-- begin Available records --

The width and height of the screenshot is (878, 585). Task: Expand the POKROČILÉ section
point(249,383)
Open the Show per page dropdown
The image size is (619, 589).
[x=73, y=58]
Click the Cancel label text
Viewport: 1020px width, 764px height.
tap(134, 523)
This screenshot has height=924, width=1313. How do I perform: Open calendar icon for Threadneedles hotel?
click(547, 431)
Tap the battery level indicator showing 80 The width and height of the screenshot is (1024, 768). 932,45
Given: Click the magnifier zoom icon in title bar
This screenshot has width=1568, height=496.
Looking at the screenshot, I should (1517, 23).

-- end Available records --

_Exercise_: Can you copy these lines out again word for word, keeping every one in its original order?

_Problem solution_:
The width and height of the screenshot is (878, 585). Task: Expand the POKROČILÉ section
point(249,383)
Open the Show per page dropdown
The image size is (619, 589).
[x=73, y=58]
Click the Cancel label text
Viewport: 1020px width, 764px height.
tap(134, 523)
This screenshot has height=924, width=1313. How do I perform: Open calendar icon for Threadneedles hotel?
click(547, 431)
Tap the battery level indicator showing 80 The width and height of the screenshot is (1024, 768). 932,45
Given: Click the magnifier zoom icon in title bar
This screenshot has width=1568, height=496.
Looking at the screenshot, I should (1517, 23).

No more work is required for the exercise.